1. We gather from our recent exchanges with you on this subject and from reports of informal conversations recently between Embassy officers and visitors from Washington agencies that current prospects are for a single military candidate, presumably opposed by one or more civilian candidates. We also understand that it is the Embassy’s strong feeling at present that the military candidate is almost certain to win the presidential election in a fair contest but with the realistic recognition that he has the sizeable resources of the military and civilian bureaucracy behind him. We also have the impression that you find an increasing acceptance among civilian political groups of at least the inevitability, if not the desirability, of a military president, and that in fact there is growing civilian political activity to get behind the inevitable military candidate./2/
/2/While accepting the inevitability of the military ticket's victory, the Department expressed the hope that the political base of South Vietnam could be expanded either at the legislature level or in the subsequent elections. (Telegram 152441 to Saigon, March 9; ibid.)
2. If our reading of this assessment is correct, we consider that primary U.S. objective in forthcoming presidential elections should continue to be a fair and open contest between a military candidate and, hopefully, no more than one or two civilian candidates. In discussions with any and all Vietnamese we should make clear that USG is supporting no candidate but rather a fair contest. In our own thinking, we should certainly keep our options open should a civilian candidate succeed in winning presidency.
3. As we see it now, presidential race may face following problems:
a. Agreement among military on single military candidate. Our interest lies in ensuring that there is only one military presidential candidate. We should seek to avoid a Thieu-Ky ticket on grounds that it would represent "no change", and we gather in any event that neither Thieu or Ky is inclined to become a vice presidential candidate or to serve as prime minister under the other.

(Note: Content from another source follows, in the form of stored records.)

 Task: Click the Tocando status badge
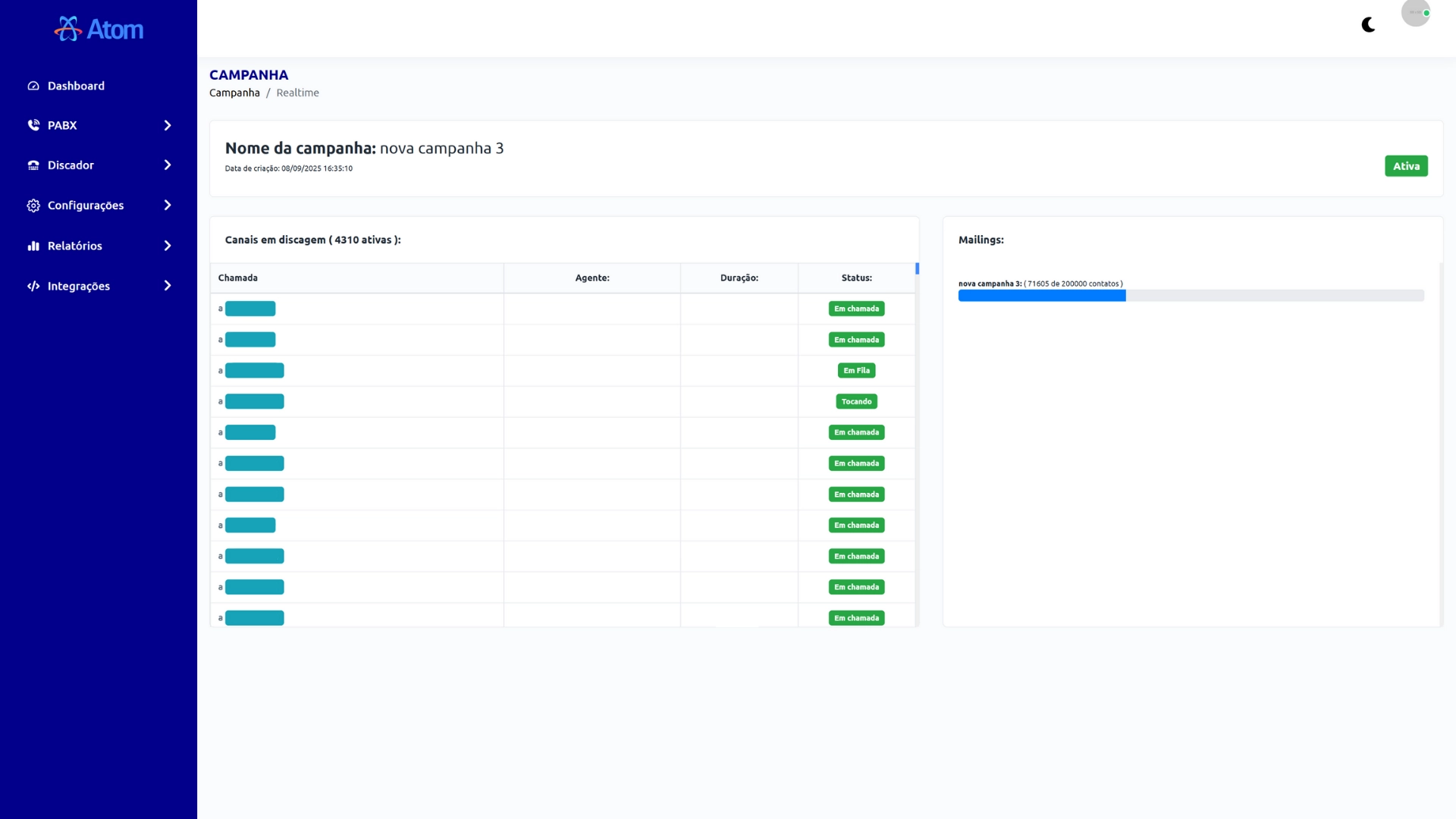(x=856, y=401)
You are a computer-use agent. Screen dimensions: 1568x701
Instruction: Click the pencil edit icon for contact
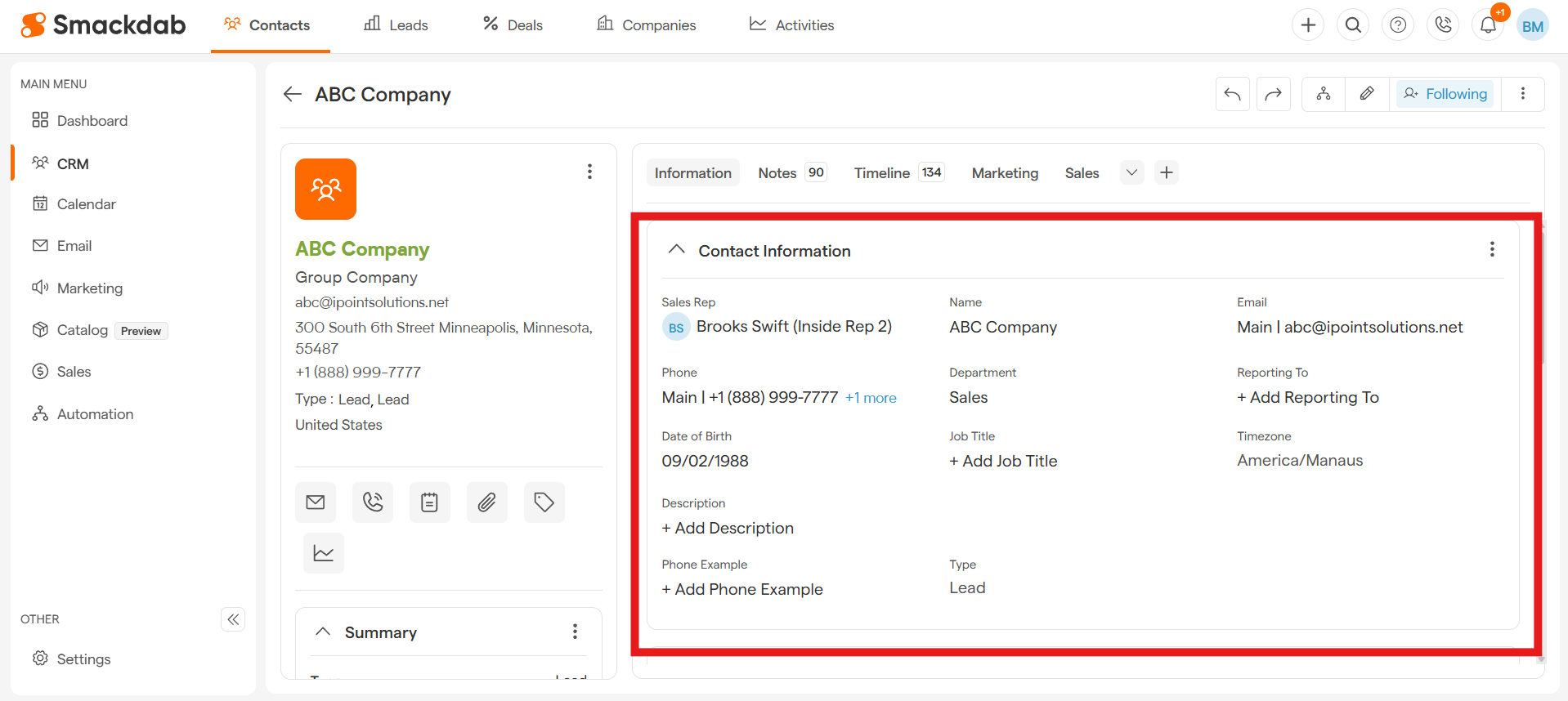click(1367, 94)
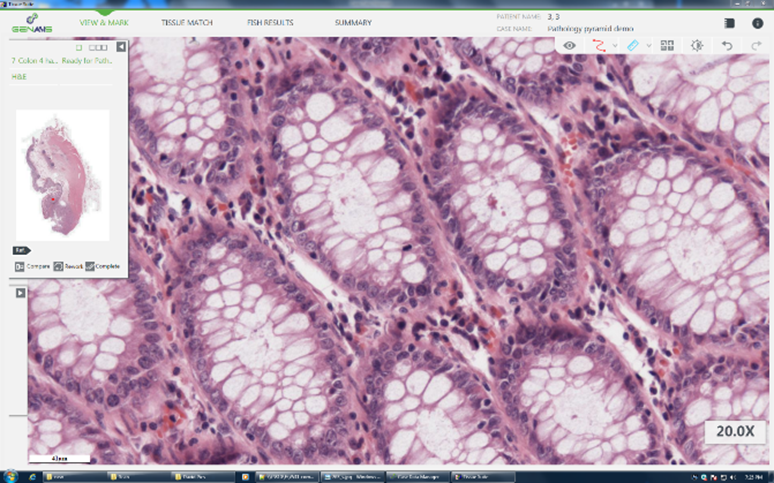Expand the ruler tool dropdown arrow

(x=648, y=46)
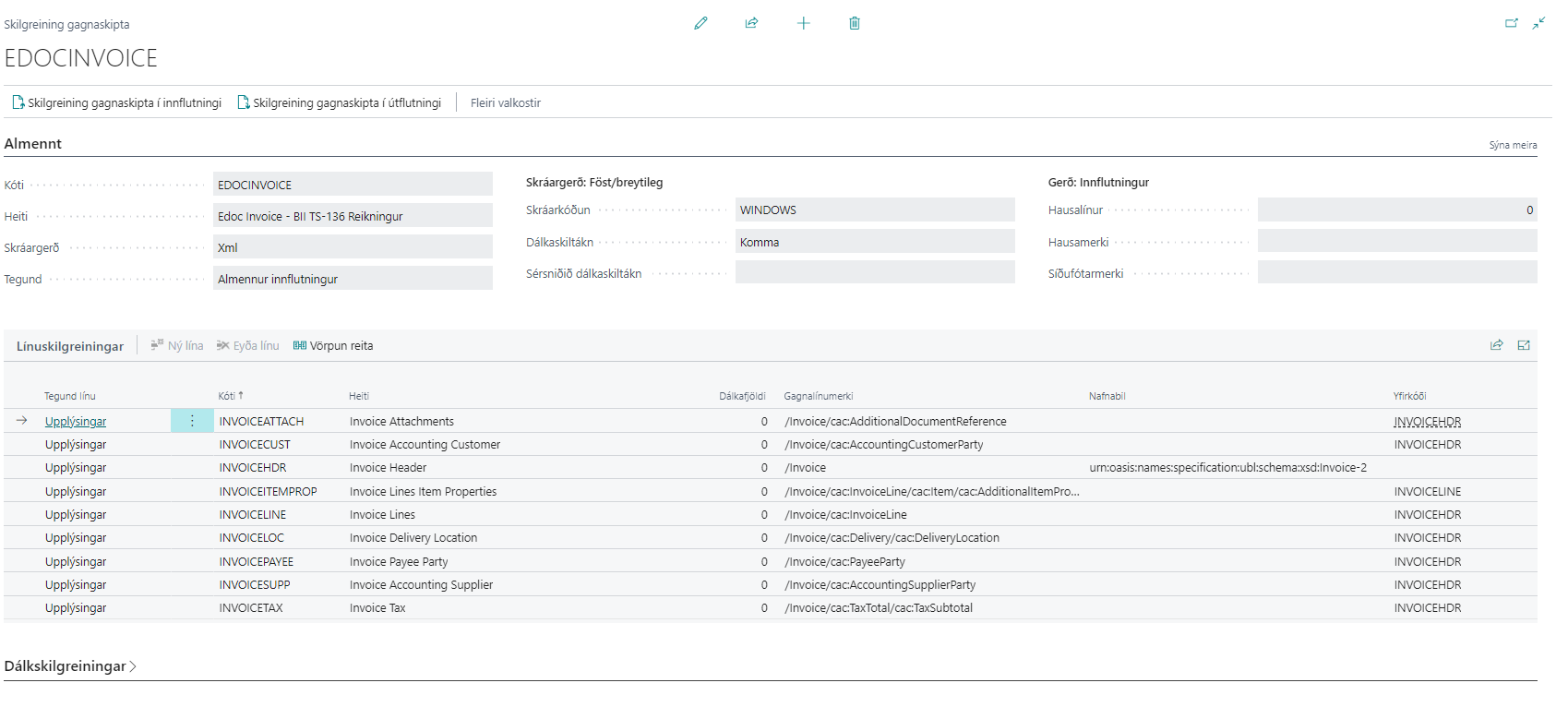This screenshot has width=1568, height=707.
Task: Open Skilgreining gagnaskipta í innflutningi action
Action: pyautogui.click(x=116, y=103)
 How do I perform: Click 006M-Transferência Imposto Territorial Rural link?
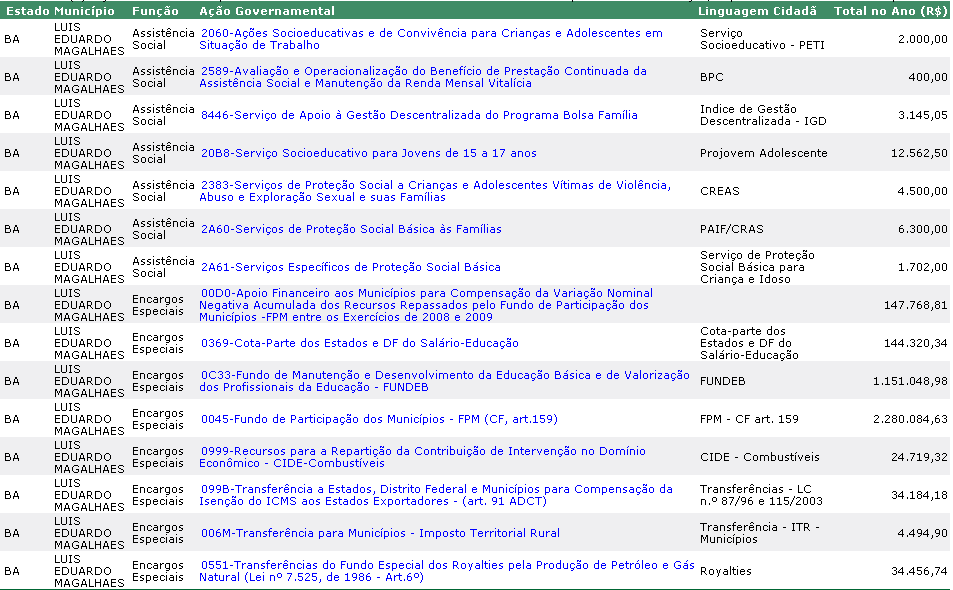click(x=380, y=533)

While both Thieu and Ky have their advantages and disadvantages, U.S. should not attempt to intervene in favor of either candidacy but be prepared to accept either one. This of course assumes that emergence of either Thieu or Ky as military candidate will not create irreconcilable rifts within military establishment.
b. Civilian participation in military ticket. We believe it is important for military presidential candidate to include on his ticket a prominent, attractive civilian as his vice presidential candidate. We are also inclined to believe that military candidate, if successful, should name prominent civilian as prime minister. In selecting vice presidential candidate and a prime minister, military candidate would have to bear in mind importance of regional representation as well as selection of individuals with whom he can work as team.
c. Military participation in civilian ticket. Although civilian presidential candidate would probably select another civilian as his vice presidential running mate, it would be important for him to make clear his intentions of cooperating fully with military establishment and perhaps even of naming military man as prime minister. Should civilian candidate win election, problem would then be to ensure that military swung behind him with their full support.
d. Naming of prospective Prime Minister. While it might be normal for prime minister to be named only after elections, we wonder whether it would not be wiser if he were named beforehand, at same time candidates announce their platforms. In this way further scope is provided for balancing regional, religious and other interests and particularly for establishing civil-military balance. Believe this would have importance internally in South Viet-Nam and know it would be optically helpful on international scene.
4. We would welcome your comments on above./3/
/3/In a reply to this message, Lodge offered his concurrence in these guidelines, especially since the success of the election lay in the maintenance of military unity and civilian participation, most likely at the prime ministerial position on the ticket (which would be named during the campaign in order to maximize the ticket's appeal). (Telegram 20032 from Saigon, March 10; ibid.)